The Post has also sought comment from the DOJ’s litigator, Kenneth Dintzer, and Google’s counsel, John Schmidtlein, a partner at Williams & Connolly.
Kent Walker, Google’s president of global affairs, told The Post: “This is a backwards-looking case at a time of unprecedented innovation, including breakthroughs in AI, new apps and new services, all of which are creating more competition and more options for people than ever before.”
“People don’t use Google because they have to — they use it because they want to. It’s easy to switch your default search engine — we’re long past the era of dial-up internet and CD-ROMs. Our success is hard fought, and the result of our focus on building services that help Americans every day. We look forward to making our case in court,” Walker added.
Even before the trial has kicked off, legal teams on both sides have been aggressive in making their cases, with Google most recently arguing in a court filing that the Justice Department’s head of antitrust, Jonathan Kanter, has a “deep-seated bias” against the company.
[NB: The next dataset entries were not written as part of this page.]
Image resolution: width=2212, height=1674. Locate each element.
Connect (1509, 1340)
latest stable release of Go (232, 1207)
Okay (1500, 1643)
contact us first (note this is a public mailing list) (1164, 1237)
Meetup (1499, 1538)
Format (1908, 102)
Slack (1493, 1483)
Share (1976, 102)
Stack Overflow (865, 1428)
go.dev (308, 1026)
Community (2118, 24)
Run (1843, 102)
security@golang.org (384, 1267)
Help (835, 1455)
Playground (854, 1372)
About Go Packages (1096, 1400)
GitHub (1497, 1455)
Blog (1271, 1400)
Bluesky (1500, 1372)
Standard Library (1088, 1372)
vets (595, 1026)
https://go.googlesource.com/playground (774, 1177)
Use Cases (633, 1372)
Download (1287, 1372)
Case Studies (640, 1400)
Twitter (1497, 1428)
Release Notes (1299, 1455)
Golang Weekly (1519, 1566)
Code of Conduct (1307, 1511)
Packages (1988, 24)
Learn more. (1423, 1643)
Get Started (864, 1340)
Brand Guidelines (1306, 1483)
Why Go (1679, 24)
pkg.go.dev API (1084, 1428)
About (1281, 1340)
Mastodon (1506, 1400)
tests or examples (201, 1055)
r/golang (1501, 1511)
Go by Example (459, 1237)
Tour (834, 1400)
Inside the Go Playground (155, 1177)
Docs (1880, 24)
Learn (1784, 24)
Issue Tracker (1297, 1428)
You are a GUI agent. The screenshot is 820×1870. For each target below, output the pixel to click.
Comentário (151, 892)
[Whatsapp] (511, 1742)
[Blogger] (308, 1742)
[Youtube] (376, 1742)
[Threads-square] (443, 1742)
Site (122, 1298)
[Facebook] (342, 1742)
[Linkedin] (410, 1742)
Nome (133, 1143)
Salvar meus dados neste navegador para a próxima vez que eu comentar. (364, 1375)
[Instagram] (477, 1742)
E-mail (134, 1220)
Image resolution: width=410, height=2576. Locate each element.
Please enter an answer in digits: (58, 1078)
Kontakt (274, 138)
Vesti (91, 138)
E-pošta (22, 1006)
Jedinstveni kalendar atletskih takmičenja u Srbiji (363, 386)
In the court documents, Google reiterated its long-held stance that Kanter’s past work for Google rivals such as Microsoft, Yelp and New York Post parent News Corp. represents a conflict of interest — asserting that he received “millions of dollars” in private practice to push for antitrust action.
The company further alleged that Kanter “is using public office to accomplish what he was unable to do in private practice on behalf of his paying clients.”
The DOJ, meanwhile, argued that Google filed “unusual, invasive and irrelevant discovery requests” related to Kanter’s involvement in the case. The feds also asked the judge to stop Google from arguing it has engaged in selective enforcement of antitrust laws.
Mehta has already struck down parts of the federal monopoly trial earlier this month in a win for Google, dismissing four counts that were included in the lawsuit after determining that government attorneys had failed to show the company damaged rivals like Yelp and Expedia with its online search practices.
Mehta ruled that the states’ allegation pertaining to search results “relies not on evidence but almost entirely on the opinion and speculation of its expert.”
“Simply put, there is no record evidence of anticompetitive harm,” the judge wrote.
Google’s famed search engine was created by Sergey Brin and Larry Page when the two were close friends as PhD students at Stanford University in the 1990s.
After growing into a multibillion-dollar success, Google was restructured into Alphabet in 2015, with Alphabet becoming the parent company of the search engine and its several other subsidiaries.
Brin served as Alphabet’s first president while Page assumed the role of chief executive.
Pichai, who previously served as Google’s product chief, then became the CEO of Google.